"Whoever speaks a word against the Son of Man will be forgiven..." (Matthew 12:32a)
When I say Jesus is LORD, which I do say, as a Christian, what I am saying is this: The humble, self-effacing God is the one true God.
Anyone who turns the triumph of the cross into a triumphalism has already forgotten its content: the humiliation of the Son of God.
So how can I possibly hope to communicate this mystery to a world full of rivalry, a world bent on dividing everyone into winners and losers? When I say that Jesus has won, how can this not be irreparably distorted, falling into an arena where the victory of one blood-soaked gladiator always means the condemnation of another?
The answer seems to be swaddled in the humiliating descent of the incarnation. The word, to be received, must become flesh. “Jesus is Lord” as a disembodied truth claim is terrible. It is an idolatry - not because I am mistaken in whom I am ascribing divinity to, but because I am mistaken in what I am ascribing to the truly Divine. The whole point of the incarnation is to reveal God as Immanuel, God-with-us, not as some royal totem apart-from-us. God as woundable, God as a beggar for our love, not as the one to whom we beg for love, God taking on the form of a slave, not the form of a king.
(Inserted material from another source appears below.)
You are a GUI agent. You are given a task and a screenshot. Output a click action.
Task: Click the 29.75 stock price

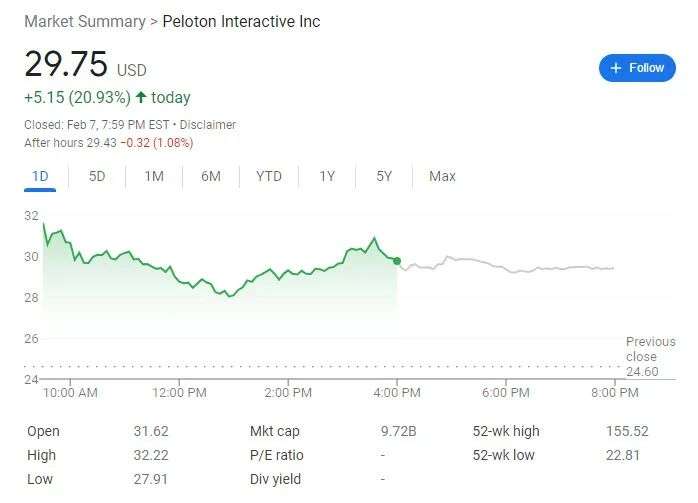click(x=66, y=65)
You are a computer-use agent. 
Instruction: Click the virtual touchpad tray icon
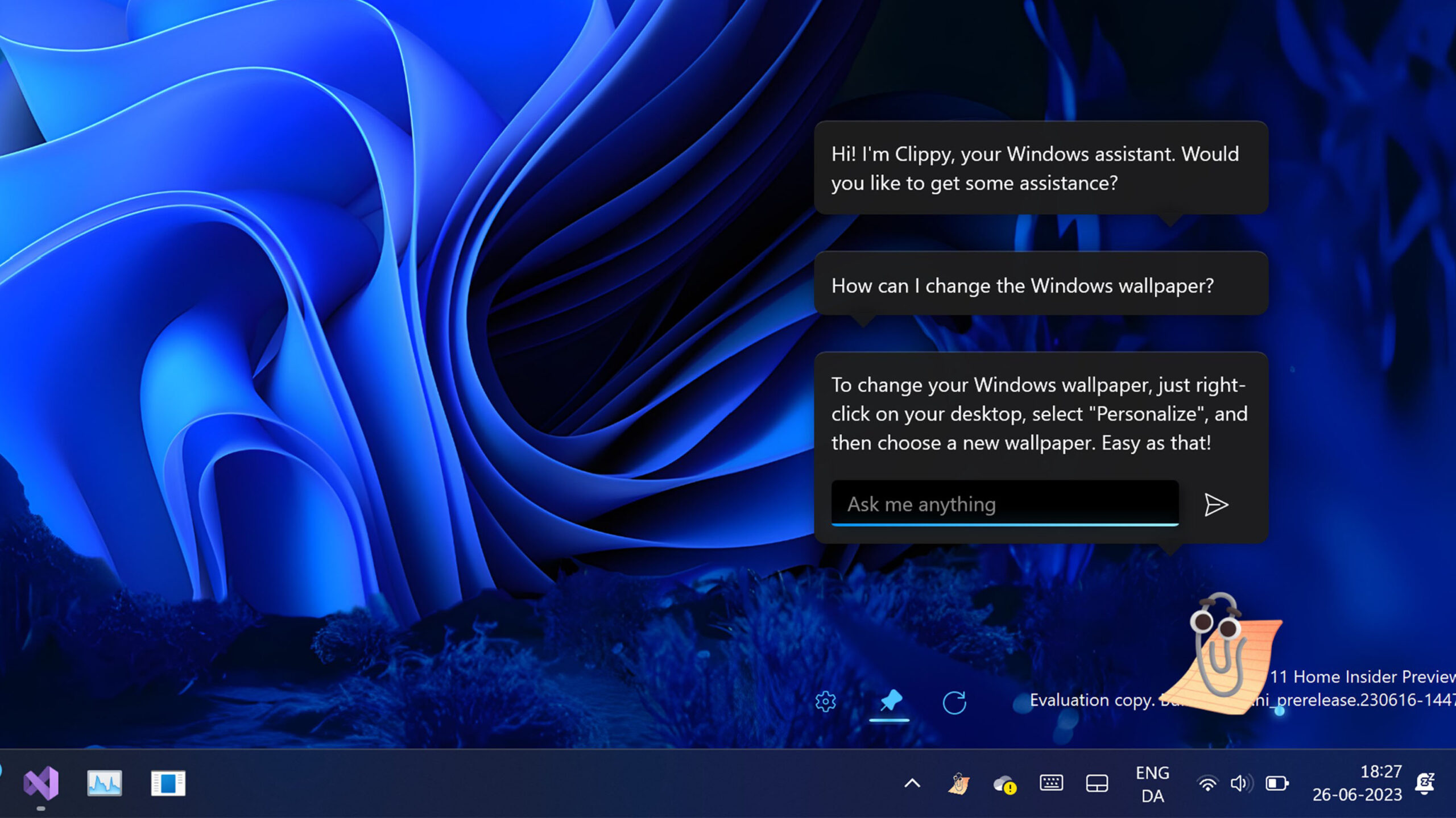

Really, the only ones who can witness truthfully to this God are the poor. Only those who are themselves defaced and humiliated can say, boldly and with full confidence, that the humble, self-effacing God is the one true God. To the extent that I have been privileged by the world with status and respect, a chauvinism inevitably creeps in to my declaration of these same words. The meaning goes off. I cannot be confident of my witness. It is a revelation that the world can only hear aright when it is looking down at Jesus, not when it is looking up at him. This is why he had to descend from heaven. This is why he had to empty himself of divinity to communicate the message of God’s love. God is not only in the sunlight shining down from heaven. God is also in the grass trampled underfoot. In the greening, and in the trampling of the earth is a holy mystery. God is not only source of all that is, but the receiver. Not only refuge, but refugee.
Words break apart on the word made flesh. Those with the words do not know, and those who know do not have the words. For the Christian, it is impossible to speak of this revelation, it is impossible not to.
So yes, Jesus is Lord, and I am his fool, and this is my gibberish. By raising him up with these wooden, roughhewn terms, I have crucified him yet again. Only by his mercy am I allowed this blasphemy. I trust that he knows that this blasphemy is all I have to praise him with, and that he suffers me to do so.
By his cross is he made known.
And thus do I know the joy of the Christian: the joy of being wrong, and thus do I dare hope to share it.